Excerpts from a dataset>
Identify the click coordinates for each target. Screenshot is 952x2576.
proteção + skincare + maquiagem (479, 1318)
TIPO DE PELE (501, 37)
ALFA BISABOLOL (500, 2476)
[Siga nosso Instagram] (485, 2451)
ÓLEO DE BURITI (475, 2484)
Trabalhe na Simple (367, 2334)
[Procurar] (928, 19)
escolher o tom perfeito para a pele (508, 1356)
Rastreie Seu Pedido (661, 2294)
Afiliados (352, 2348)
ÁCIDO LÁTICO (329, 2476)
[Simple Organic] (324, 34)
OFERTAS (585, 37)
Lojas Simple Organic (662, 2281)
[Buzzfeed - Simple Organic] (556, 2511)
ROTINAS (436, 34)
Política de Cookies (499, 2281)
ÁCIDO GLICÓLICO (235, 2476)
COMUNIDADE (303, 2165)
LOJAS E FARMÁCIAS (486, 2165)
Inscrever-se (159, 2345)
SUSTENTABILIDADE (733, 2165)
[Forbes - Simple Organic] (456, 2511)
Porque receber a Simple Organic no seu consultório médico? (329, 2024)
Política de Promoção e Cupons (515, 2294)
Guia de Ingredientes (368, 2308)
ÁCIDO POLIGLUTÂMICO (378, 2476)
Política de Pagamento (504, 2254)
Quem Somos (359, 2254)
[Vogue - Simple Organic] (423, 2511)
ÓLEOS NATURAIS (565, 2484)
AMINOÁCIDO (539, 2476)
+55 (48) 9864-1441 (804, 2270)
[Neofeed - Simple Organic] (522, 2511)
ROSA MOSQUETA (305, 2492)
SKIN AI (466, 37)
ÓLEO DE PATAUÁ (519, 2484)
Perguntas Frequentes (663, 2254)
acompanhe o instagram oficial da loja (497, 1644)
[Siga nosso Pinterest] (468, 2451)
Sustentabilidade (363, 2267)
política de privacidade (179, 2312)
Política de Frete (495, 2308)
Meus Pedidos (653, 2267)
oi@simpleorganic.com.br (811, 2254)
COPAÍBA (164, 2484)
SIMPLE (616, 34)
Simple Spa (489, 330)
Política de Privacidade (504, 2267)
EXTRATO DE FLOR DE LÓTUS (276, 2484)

Task goal> Count every line of the records above in which the string "nosso" appears. The number alone is to be given.

Your response> 2